9. Global Collateral Agent Appointed Attorney-in-Fact. The Pledgor hereby appoints, which appointment is irrevocable and coupled with an interest, the Global Collateral Agent as the Pledgor’s attorney-in-fact, with full authority in the place and stead of the Pledgor and in the name of the Pledgor or otherwise, to take any action and to execute any instrument, in each case following the occurrence and during the continuance of an Enforcement Event, that the Global Collateral Agent may deem reasonably necessary or advisable to accomplish the purposes of this Pledge Agreement. Without limiting the generality of the foregoing, the Global Collateral Agent shall have all or any of the following powers with respect to all or any of the Collateral following the occurrence and during the continuance of an Enforcement Event:
(a) to receive, indorse and collect all instruments made payable to the Pledgor representing any dividend, distribution or principal or interest payment in respect of the Collateral or any part thereof and to give full discharge for the same;
(b) to demand, xxx for, collect, receive and give acquittance for any and all monies due or to become due upon or by virtue thereof;
(c) to settle, compromise, compound, prosecute or defend any action or proceeding with respect thereto;
(d) to sell, transfer, assign or otherwise deal in or with the same or the proceeds or avails thereof, as fully and effectually as if the Global Collateral Agent were the absolute owner thereof; and
(e) to extend the time of payment of any or all thereof and to make any allowance and other adjustments with reference thereto.

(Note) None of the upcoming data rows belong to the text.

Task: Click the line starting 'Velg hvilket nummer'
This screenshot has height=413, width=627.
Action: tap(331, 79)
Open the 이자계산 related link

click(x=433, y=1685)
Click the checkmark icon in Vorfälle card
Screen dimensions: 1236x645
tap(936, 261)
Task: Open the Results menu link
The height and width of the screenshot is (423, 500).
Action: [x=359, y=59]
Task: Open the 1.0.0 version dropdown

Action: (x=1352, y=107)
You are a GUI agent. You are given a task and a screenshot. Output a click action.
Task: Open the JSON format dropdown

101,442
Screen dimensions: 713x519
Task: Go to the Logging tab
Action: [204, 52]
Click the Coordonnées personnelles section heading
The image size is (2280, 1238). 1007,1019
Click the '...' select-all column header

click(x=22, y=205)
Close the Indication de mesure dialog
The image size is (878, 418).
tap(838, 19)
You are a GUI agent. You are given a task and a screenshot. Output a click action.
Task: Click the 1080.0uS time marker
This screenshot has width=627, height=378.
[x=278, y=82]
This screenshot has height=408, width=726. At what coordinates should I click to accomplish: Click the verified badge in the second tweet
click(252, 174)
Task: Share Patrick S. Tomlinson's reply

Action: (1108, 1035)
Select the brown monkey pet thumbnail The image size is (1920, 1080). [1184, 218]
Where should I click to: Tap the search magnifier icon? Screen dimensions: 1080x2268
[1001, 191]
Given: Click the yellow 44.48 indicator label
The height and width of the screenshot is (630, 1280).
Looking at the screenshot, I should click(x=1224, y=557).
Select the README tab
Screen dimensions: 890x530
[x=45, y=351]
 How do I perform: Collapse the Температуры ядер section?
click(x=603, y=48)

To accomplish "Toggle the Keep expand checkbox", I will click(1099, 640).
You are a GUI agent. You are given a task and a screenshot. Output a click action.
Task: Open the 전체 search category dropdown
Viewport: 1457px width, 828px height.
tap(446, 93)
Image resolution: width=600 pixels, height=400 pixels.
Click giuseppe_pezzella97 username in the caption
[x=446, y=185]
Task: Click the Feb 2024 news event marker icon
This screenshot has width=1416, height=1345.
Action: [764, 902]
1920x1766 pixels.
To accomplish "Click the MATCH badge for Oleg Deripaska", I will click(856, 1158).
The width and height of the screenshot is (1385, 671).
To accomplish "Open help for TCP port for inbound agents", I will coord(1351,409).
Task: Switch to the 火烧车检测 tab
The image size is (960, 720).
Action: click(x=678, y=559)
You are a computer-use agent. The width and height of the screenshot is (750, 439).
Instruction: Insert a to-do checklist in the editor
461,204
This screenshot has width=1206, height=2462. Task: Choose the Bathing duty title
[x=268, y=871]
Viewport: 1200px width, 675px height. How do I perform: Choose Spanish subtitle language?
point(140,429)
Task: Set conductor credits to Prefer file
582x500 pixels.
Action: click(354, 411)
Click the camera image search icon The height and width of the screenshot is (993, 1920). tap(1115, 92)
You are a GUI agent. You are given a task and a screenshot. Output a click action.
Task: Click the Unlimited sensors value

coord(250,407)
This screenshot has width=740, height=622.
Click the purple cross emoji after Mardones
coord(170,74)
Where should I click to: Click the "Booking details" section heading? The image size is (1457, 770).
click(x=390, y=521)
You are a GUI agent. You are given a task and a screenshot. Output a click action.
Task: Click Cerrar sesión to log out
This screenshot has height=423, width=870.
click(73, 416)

10. The Global Collateral Agent’s Duties. The Pledgor acknowledges that the rights and responsibilities of the Global Collateral Agent under this Pledge Agreement with respect to any action taken or not taken by the Global Collateral Agent or the exercise or non-exercise by the Global Collateral Agent of any option, right, request, judgment or other right or remedy provided for herein or resulting or arising out of this Pledge Agreement shall be exclusively governed by the Collateral Agency Agreement and by such other agreements with respect thereto as may exist from time to time, but, as between the Global Collateral Agent and the Pledgor, the Global Collateral Agent shall be conclusively presumed to be acting as agent for the Secured
Parties with full and valid authority so to act or refrain from acting, and the Pledgor shall not be under any obligation, or entitlement, to make any inquiry respecting such authority.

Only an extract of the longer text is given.